* [Excerpted passage]:
[START]

Whoa. Those are some big topics, eh?

I want to report that setting a goal for this month, blogging wise, has helped me know exactly what I am going to post no matter what. As you all know, I am participating in NANOWRIMO. I promised in previous weeks that I would share my progress no matter what. Well, my progress stinks!

At the end of Chapter 5 of my WIP, I decided a key character will have an illness. Where I come up with these things, I do not know. Well, I've been avoiding the story all week. I had 2 good excuses for not writing at work on Monday and Tuesday. There were other things I had to do, or I just didn't take a lunch break. Wednesday, I worked from home - which means you're busier than you are at work - so I worked through lunch and no writing time. Did I mention my toddler wakes up when I do and she also goes to bed with me? This equals plenty of time with my little darling, but no writing time! AHHHHH!

Anyway, I could give you an excuse for why the sky is blue, but it all boils down to the same thing. I have been procrastinating. Chapter 6 could be a great chapter. I won't know until I get my fanny in gear and write it!

[END]

* [Dataset excerpts]:
[START]

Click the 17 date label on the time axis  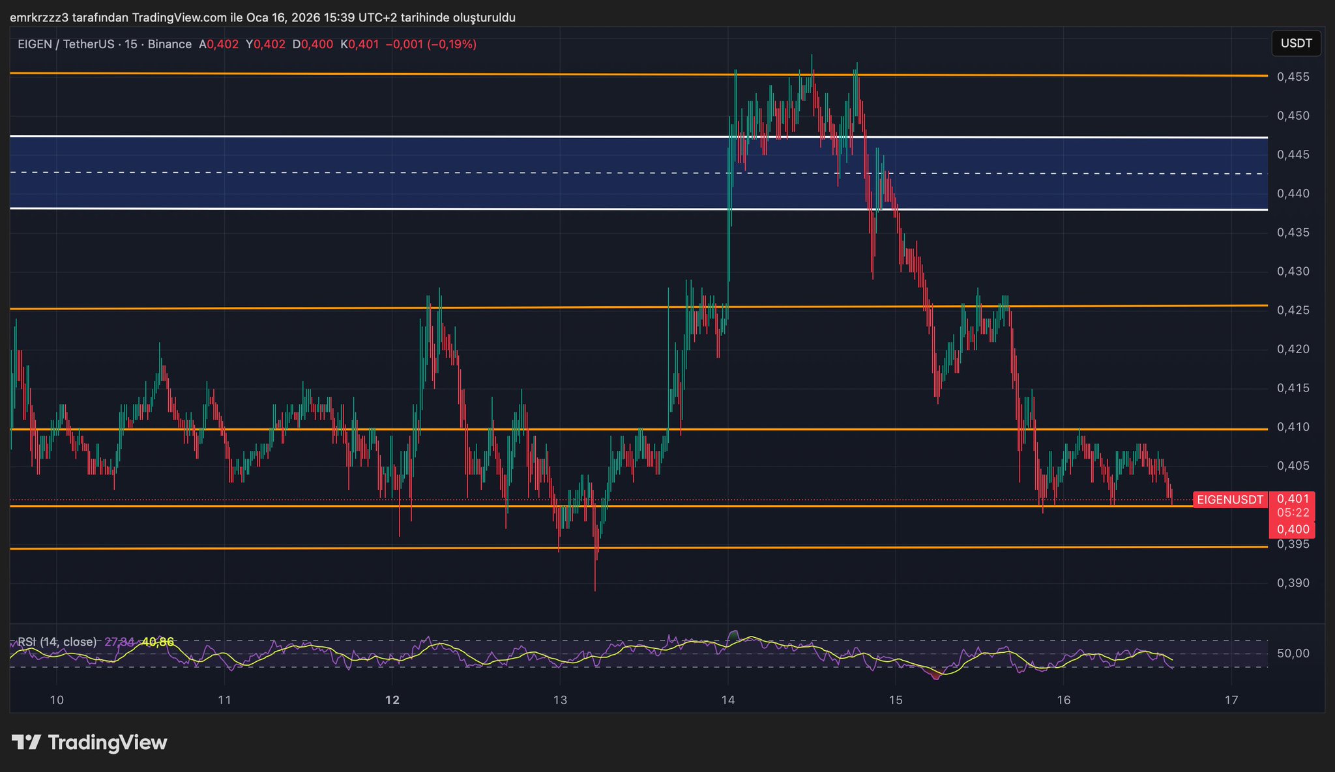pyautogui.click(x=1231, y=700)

[END]
[START]

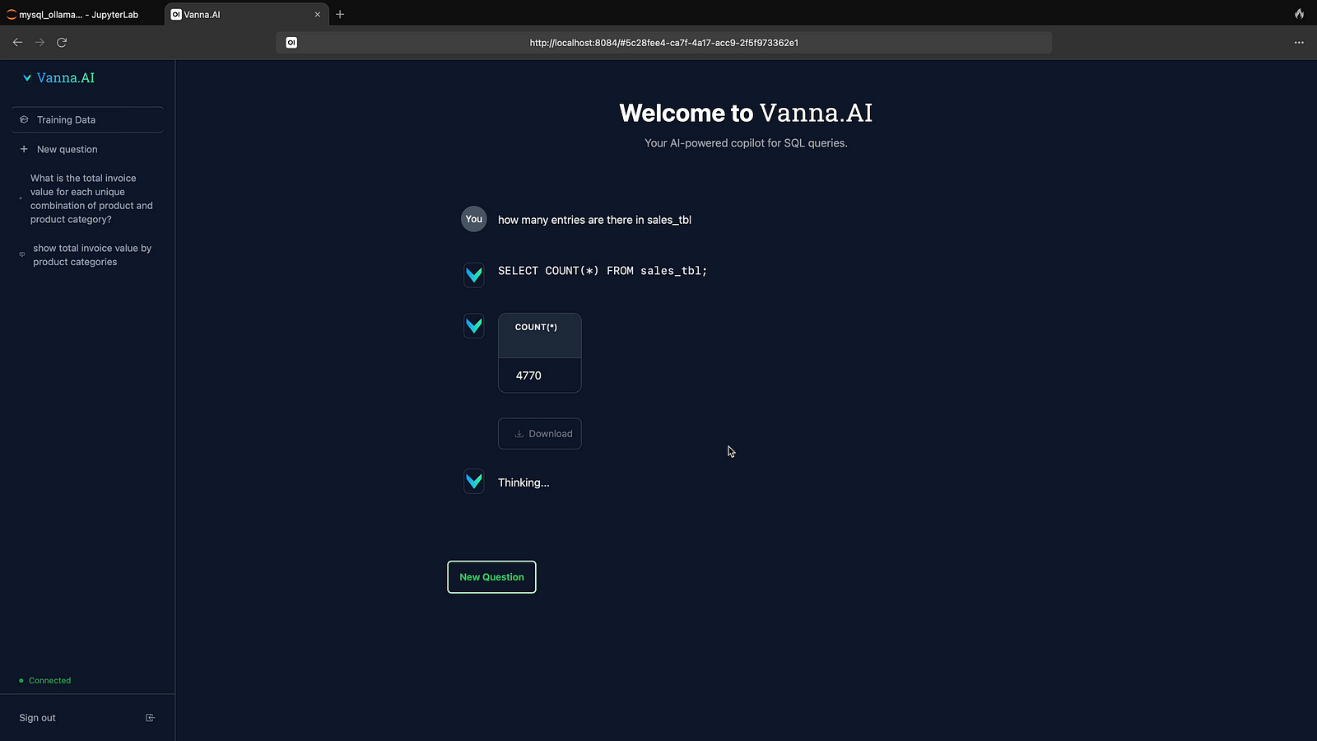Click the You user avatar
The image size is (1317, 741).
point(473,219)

[END]

* [The request]: In the blog post on NaNoWriMo progress, at the end of which chapter did the writer decide that a key character will have an illness?

* [Answer]: Chapter 5